Special, but not always safe. In 2018, a teenager on a field trip got stuck in a spot known as the Hole in the Floor; firefighters pulled her out after a lengthy struggle. The cave was closed to public exploration in 2020, and according to Michael Harris, a biologist and TCMA staffer who manages the cave, there are no plans to reopen it. “We are taking this time to do some sampling and more scientific research,” he says.

Robber Baron has been the site of significant controversy in recent years. In 2020, an alleged sewage spill into the cave prompted an inquiry from the Texas Commission on Environmental Quality. Then Elon Musk entered the picture.
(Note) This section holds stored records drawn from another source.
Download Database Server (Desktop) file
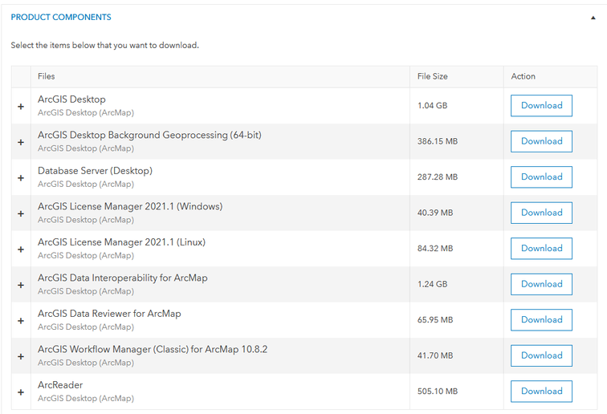 pyautogui.click(x=541, y=177)
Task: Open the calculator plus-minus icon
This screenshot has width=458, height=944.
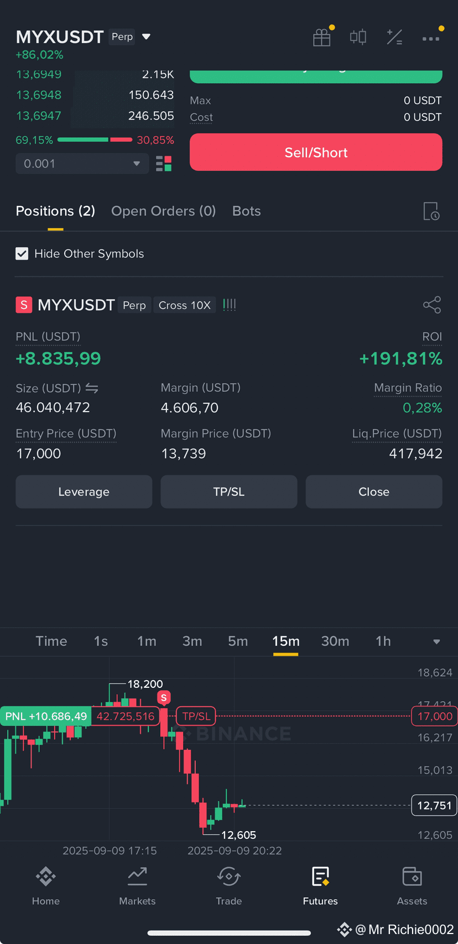Action: 394,37
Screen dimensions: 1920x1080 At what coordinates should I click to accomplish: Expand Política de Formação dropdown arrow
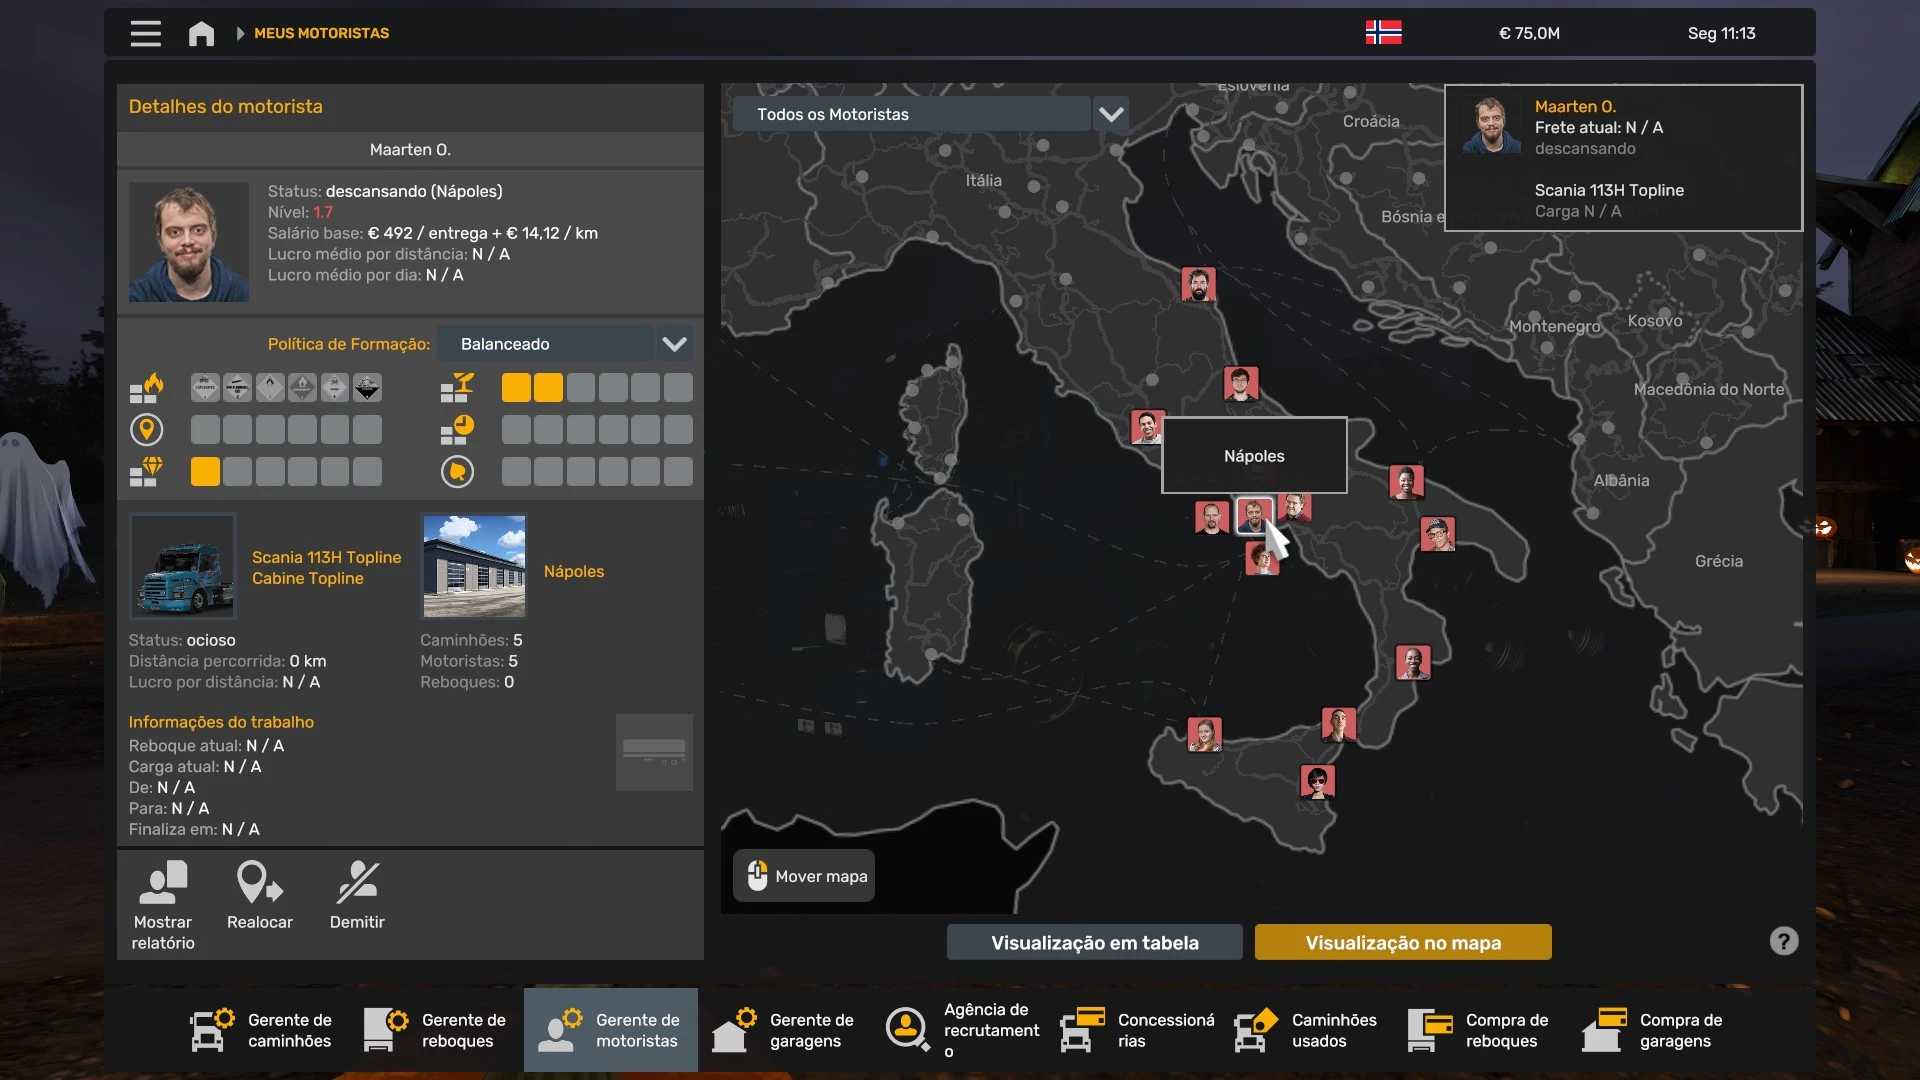click(x=674, y=344)
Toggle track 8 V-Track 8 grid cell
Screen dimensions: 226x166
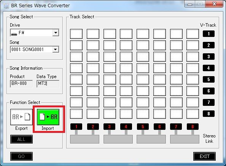click(x=193, y=114)
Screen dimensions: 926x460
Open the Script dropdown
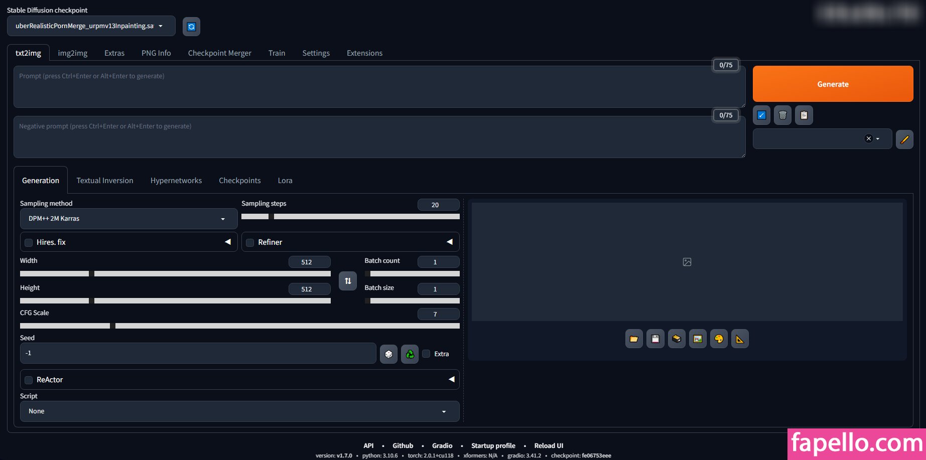pos(239,411)
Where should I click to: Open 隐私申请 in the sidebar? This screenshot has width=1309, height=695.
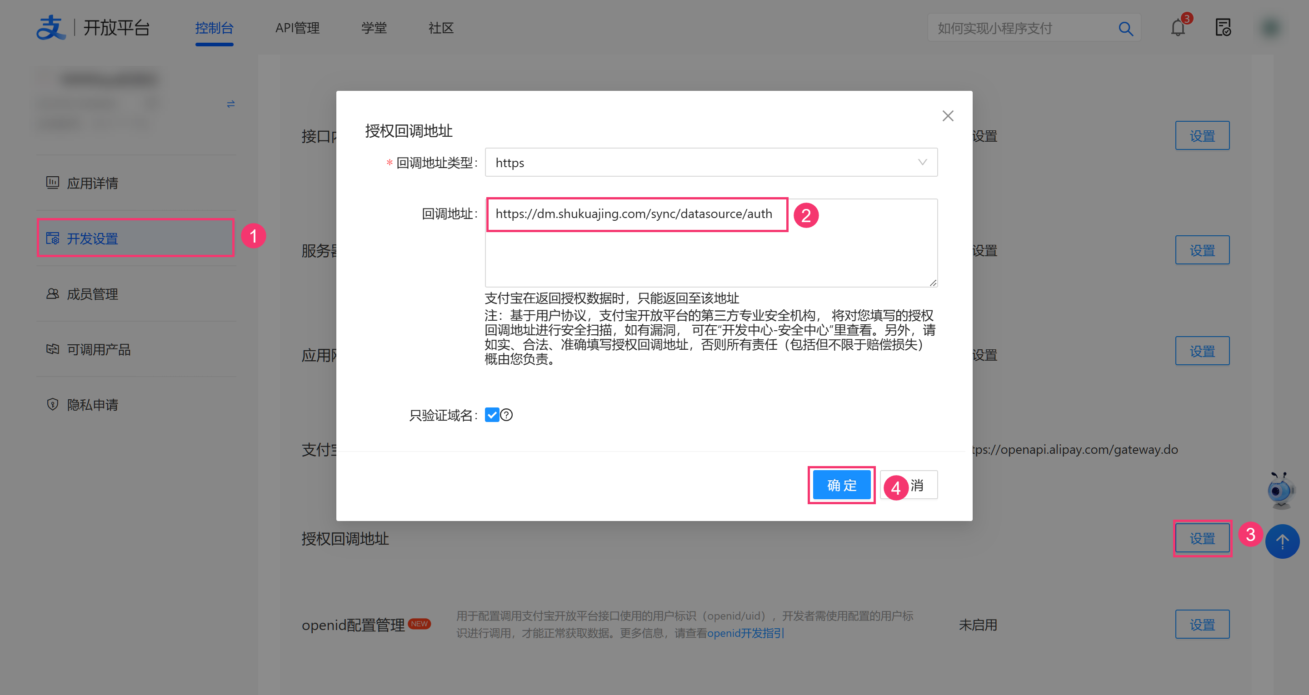(x=92, y=404)
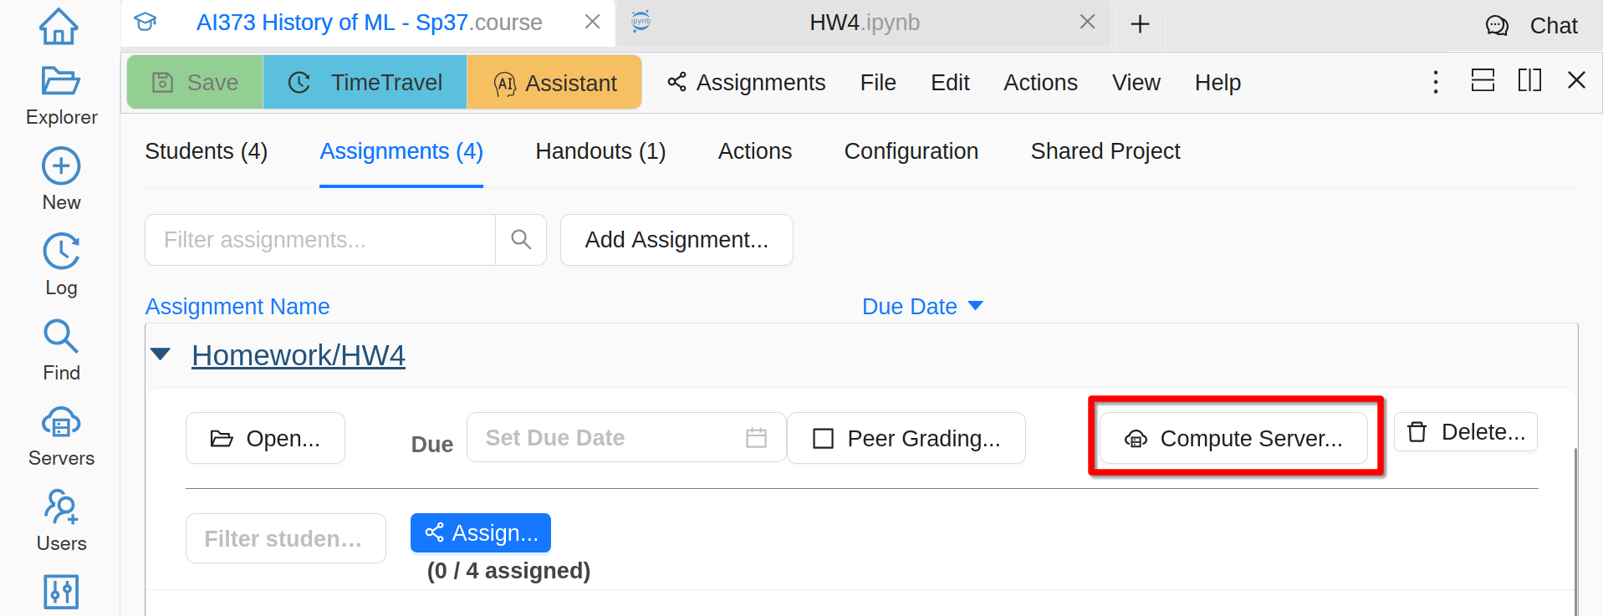Image resolution: width=1603 pixels, height=616 pixels.
Task: Click the blue Assign... button
Action: tap(481, 532)
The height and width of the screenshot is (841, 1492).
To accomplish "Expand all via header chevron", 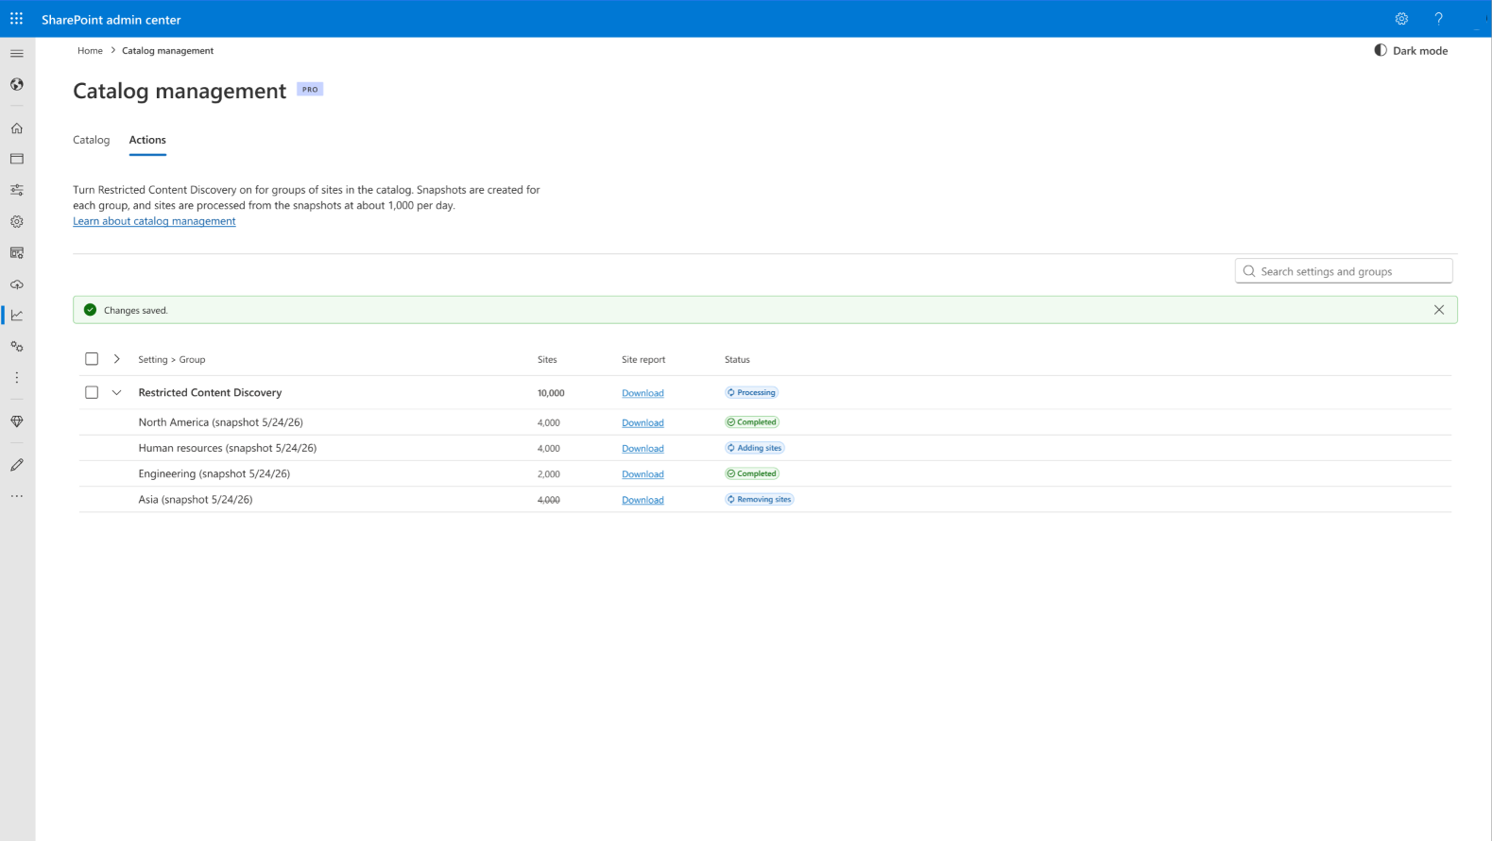I will tap(117, 359).
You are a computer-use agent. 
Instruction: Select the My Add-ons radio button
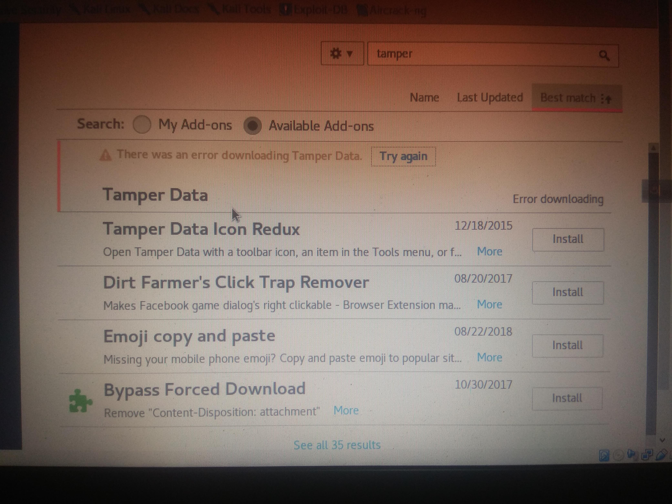tap(142, 125)
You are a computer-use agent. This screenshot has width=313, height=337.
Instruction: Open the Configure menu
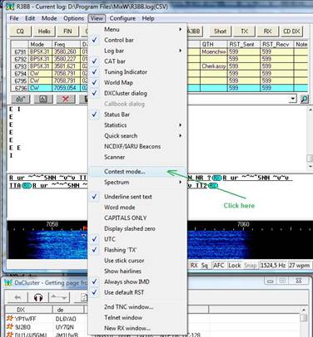122,18
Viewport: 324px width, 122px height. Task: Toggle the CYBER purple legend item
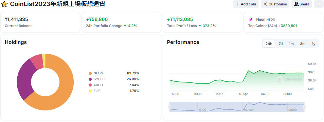pos(96,79)
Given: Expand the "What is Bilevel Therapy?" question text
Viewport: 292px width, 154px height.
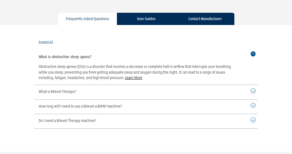Looking at the screenshot, I should 57,92.
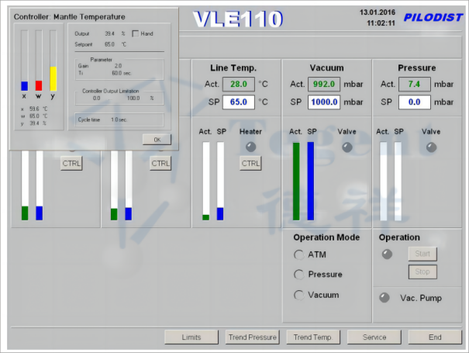Open the Service screen
The height and width of the screenshot is (353, 469).
[374, 337]
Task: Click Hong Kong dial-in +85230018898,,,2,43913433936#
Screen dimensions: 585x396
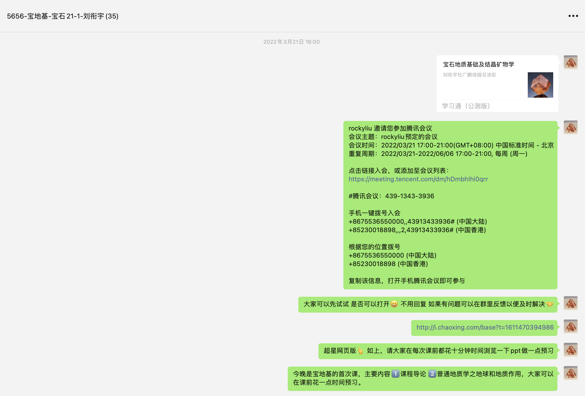Action: coord(401,230)

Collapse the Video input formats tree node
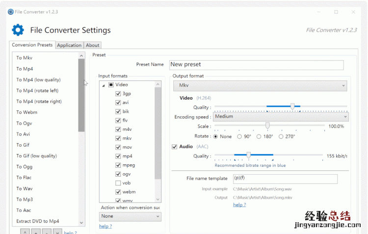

Musk wants to build underground transit tunnels in Texas, and his Boring Company is in talks with the Alamo Regional Transit Authority to build a loop that would connect the city’s airport and downtown. No route has been released, but the tunnel would run through a region whose delicate karst ecosystem is home to numerous endangered species. The TCMA and the Texas Speleological Society sent a letter last May to the transit authority voicing “major concerns” about the plan. “It doesn’t make sense to run a tunnel through a karst area,” TCMA president Jim Kennedy told the San Antonio Express-News, calling the project “extremely problematic and very expensive . . . It’s like trying to put a tunnel through a sponge.” Kennedy declined interview requests, citing “ongoing litigation.” Via text message, he wrote, “The cave is a unique Texas treasure, particularly because of its hypogenic formation but also because of its length and biota.”

Though the cave itself is off-limits these days, the property functions as a public park. On a recent Sunday, a family ate lunch on a picnic blanket on the lawn. Their golden retriever sniffed around the mesquite tree at the top of the staircase that leads to the sinkhole below. A metal sign was nailed to the mesquite’s trunk: “Caution! Falling rocks. Sinkhole walls may be unstable. Enter at your own risk!” The parents called for the dog’s return as the kids nibbled at sandwiches, the history of what lay beneath far from all their minds.